Outgoing data is also handled differently because of the different buffer schemes. In lwIP, an application that wishes to send data passes the length and a pointer to the data to the TCP/IP stack as well as a flag which indicates whether the data is volatile or not. The TCP/IP stack allocates buffers of suitable size and, depending on the volatile flag, either copies the data into the buffers or references the data through pointers. The allocated buffers contain space for the TCP/IP stack to prepend the TCP/IP and link layer headers. After the headers are written, the stack passes the buffers to the network device driver. The buffers are not deallocated when the device driver is finished sending the data, but held on a retransmission queue. If the data is lost in the network and have to be retransmitted, the buffers on retransmission queue will be retransmitted. The buffers are not deallocated until the data is known to be received by the peer. If the connection is aborted because of an explicit request from the local application or a reset segment from the peer, the connection's buffers are deallocated.

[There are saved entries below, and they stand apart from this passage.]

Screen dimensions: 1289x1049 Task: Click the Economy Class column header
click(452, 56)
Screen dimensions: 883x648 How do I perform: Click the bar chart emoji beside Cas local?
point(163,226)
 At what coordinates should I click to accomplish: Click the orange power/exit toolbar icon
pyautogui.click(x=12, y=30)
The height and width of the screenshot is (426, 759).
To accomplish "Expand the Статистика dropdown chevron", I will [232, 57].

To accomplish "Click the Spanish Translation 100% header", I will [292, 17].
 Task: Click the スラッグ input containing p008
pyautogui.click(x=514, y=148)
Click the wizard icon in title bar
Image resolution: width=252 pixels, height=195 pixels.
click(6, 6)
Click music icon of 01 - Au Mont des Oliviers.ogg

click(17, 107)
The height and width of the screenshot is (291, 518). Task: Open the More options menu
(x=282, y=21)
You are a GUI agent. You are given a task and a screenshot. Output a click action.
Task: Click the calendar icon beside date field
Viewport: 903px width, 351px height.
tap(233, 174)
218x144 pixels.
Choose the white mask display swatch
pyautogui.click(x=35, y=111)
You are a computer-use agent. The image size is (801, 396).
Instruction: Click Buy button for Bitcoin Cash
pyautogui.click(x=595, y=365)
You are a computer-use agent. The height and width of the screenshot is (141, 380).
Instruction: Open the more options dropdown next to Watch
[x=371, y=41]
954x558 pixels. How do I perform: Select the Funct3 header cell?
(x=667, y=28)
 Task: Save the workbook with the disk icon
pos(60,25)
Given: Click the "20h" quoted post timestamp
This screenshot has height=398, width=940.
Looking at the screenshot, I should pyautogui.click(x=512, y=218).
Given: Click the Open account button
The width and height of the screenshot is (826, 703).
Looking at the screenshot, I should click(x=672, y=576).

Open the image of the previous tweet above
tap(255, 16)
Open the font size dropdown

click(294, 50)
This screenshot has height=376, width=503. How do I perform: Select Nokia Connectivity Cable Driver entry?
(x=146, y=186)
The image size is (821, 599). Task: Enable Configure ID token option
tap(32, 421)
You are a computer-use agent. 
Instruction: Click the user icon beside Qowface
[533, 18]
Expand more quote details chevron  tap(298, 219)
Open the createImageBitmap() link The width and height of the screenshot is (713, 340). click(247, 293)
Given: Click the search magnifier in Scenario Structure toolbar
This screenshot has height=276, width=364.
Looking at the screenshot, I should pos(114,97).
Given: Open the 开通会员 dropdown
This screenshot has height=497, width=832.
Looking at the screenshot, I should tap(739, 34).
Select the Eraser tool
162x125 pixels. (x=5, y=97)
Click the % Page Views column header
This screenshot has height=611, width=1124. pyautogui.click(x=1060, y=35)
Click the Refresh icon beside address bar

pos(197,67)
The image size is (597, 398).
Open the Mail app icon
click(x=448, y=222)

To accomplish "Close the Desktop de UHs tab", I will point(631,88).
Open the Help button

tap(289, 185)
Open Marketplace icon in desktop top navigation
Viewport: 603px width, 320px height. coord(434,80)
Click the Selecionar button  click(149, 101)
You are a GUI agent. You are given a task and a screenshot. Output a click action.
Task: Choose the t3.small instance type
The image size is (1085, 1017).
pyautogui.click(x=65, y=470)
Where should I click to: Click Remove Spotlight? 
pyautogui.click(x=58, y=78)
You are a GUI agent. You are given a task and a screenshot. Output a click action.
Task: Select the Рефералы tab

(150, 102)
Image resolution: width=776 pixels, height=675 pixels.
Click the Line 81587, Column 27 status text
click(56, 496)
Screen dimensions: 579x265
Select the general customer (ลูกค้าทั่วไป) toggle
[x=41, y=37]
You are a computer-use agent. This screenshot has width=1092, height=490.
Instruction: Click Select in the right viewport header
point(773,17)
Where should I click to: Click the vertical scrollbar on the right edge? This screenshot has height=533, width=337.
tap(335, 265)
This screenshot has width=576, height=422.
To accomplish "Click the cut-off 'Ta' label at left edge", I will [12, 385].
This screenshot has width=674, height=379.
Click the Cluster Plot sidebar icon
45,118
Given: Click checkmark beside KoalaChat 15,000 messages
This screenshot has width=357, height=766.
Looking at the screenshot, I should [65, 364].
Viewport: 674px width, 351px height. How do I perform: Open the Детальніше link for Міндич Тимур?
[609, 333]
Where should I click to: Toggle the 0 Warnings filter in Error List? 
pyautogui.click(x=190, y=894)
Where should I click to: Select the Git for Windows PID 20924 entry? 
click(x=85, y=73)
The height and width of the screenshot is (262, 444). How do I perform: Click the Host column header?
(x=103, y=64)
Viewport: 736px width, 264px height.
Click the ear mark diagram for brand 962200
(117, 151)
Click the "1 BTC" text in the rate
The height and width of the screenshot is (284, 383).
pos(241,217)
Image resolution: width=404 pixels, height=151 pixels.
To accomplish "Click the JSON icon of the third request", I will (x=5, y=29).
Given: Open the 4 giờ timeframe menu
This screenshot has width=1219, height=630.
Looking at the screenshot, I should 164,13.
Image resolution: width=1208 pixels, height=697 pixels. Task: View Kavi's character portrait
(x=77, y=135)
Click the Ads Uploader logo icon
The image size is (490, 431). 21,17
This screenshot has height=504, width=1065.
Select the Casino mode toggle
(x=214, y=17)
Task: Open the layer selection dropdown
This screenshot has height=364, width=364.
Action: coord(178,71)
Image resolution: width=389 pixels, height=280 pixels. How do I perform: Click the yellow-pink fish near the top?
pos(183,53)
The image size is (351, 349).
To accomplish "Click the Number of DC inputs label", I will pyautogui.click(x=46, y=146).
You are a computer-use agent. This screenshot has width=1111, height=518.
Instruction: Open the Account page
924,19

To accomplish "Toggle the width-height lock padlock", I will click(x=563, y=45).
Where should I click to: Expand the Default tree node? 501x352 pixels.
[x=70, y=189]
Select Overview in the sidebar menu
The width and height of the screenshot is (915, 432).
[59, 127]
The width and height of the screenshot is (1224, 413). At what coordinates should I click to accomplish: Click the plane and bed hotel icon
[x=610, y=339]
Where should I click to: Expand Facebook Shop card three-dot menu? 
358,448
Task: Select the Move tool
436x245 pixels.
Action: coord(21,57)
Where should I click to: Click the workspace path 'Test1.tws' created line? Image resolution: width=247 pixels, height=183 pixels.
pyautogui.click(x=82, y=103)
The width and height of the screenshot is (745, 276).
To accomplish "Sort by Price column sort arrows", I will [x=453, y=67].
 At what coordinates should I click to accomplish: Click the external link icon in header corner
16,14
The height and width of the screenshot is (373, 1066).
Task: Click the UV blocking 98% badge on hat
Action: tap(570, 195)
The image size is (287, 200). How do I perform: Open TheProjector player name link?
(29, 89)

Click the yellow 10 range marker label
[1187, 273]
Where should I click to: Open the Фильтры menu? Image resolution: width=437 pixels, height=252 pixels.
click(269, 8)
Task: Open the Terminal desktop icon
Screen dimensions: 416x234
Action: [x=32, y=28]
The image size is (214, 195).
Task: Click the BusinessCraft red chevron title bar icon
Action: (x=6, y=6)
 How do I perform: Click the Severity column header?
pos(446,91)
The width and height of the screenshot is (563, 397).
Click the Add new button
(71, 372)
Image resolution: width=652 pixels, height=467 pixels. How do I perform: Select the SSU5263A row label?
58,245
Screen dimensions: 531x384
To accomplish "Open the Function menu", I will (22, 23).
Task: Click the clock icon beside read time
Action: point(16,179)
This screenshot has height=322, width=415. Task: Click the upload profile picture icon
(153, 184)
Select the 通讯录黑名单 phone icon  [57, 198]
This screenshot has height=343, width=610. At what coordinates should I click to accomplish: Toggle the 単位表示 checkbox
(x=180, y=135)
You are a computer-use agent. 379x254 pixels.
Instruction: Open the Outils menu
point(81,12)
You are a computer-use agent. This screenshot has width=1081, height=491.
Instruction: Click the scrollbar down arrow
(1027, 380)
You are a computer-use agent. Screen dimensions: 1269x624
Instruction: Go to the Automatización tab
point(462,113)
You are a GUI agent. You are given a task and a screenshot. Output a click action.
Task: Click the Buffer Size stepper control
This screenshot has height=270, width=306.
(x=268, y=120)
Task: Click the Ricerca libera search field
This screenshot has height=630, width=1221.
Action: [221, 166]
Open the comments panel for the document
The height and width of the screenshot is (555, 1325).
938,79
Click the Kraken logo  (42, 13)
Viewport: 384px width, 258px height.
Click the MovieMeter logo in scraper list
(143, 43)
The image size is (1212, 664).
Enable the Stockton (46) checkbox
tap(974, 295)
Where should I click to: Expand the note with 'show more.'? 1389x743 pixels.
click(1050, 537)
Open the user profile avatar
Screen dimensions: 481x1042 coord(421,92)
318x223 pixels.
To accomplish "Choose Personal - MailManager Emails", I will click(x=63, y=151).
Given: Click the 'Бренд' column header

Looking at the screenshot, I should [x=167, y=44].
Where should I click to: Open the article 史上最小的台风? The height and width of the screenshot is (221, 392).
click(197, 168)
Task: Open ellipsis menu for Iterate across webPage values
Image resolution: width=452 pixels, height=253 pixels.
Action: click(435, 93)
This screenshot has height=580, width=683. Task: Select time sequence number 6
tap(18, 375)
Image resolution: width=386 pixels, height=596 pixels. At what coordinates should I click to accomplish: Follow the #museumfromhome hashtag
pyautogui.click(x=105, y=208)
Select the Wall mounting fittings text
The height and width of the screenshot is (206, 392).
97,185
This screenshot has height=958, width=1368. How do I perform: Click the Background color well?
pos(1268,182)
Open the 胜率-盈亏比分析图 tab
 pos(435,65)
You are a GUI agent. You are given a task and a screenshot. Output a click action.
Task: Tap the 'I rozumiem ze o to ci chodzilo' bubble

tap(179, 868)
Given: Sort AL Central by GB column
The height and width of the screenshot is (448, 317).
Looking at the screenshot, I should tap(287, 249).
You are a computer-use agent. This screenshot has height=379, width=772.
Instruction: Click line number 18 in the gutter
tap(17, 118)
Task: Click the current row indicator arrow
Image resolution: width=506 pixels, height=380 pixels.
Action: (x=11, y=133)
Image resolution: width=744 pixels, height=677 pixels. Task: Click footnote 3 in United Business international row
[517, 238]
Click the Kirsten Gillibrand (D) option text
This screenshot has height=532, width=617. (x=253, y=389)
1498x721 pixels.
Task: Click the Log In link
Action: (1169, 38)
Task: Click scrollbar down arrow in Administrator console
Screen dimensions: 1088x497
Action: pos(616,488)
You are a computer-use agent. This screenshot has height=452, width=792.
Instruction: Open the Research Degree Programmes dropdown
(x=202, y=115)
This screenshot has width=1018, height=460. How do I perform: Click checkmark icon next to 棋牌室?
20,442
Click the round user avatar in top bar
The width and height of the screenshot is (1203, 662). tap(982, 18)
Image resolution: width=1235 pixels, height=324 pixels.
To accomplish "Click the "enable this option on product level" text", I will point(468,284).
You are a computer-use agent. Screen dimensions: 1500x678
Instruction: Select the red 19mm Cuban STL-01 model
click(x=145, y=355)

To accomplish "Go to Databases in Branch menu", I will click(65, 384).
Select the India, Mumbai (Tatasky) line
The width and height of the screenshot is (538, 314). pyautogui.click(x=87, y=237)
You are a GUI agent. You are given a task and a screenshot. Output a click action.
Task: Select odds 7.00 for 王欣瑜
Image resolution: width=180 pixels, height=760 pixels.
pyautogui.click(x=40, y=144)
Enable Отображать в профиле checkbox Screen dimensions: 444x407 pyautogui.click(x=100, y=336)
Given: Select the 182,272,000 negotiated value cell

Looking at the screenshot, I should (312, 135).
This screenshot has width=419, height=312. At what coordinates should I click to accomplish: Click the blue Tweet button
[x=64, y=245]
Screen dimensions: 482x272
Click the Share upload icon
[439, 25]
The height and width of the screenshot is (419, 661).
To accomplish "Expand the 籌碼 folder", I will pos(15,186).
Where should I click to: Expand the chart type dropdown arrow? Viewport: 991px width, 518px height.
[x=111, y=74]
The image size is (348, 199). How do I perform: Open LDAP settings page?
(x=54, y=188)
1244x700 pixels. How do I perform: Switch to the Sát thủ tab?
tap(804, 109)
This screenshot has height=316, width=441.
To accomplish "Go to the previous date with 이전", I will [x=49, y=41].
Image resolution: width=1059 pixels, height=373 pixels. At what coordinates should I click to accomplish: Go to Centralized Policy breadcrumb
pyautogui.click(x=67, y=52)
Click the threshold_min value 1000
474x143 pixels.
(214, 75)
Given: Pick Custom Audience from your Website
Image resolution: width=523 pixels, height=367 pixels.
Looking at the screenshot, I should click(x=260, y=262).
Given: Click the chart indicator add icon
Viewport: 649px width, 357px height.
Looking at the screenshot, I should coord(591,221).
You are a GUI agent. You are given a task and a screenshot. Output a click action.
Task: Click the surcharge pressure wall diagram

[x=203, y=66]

In uIP, the same global packet buffer that is used for incoming packets is also used for the TCP/IP headers of outgoing data. If the application sends dynamic data, it may use the parts of the global packet buffer that are not used for headers as a temporary storage buffer. To send the data, the application passes a pointer to the data as well as the length of the data to the stack. The TCP/IP headers are written into the global buffer and once the headers have been produced, the device driver sends the headers and the application data out on the network. The data is not queued for retransmissions. Instead, the application will have to reproduce the data if a retransmission is necessary.
The total amount of memory usage for our implementations depends heavily on the applications of the particular device in which the implementations are to be run. The memory configuration determines both the amount of traffic the system should be able to handle and the maximum amount of simultaneous connections. A device that will be sending large e-mails while at the same time running a web server with highly dynamic web pages and multiple simultaneous clients, will require more RAM than a simple Telnet server. It is possible to run the uIP implementation with as little as 200 bytes of RAM, but such a configuration will provide extremely low throughput and will only allow a small number of simultaneous connections.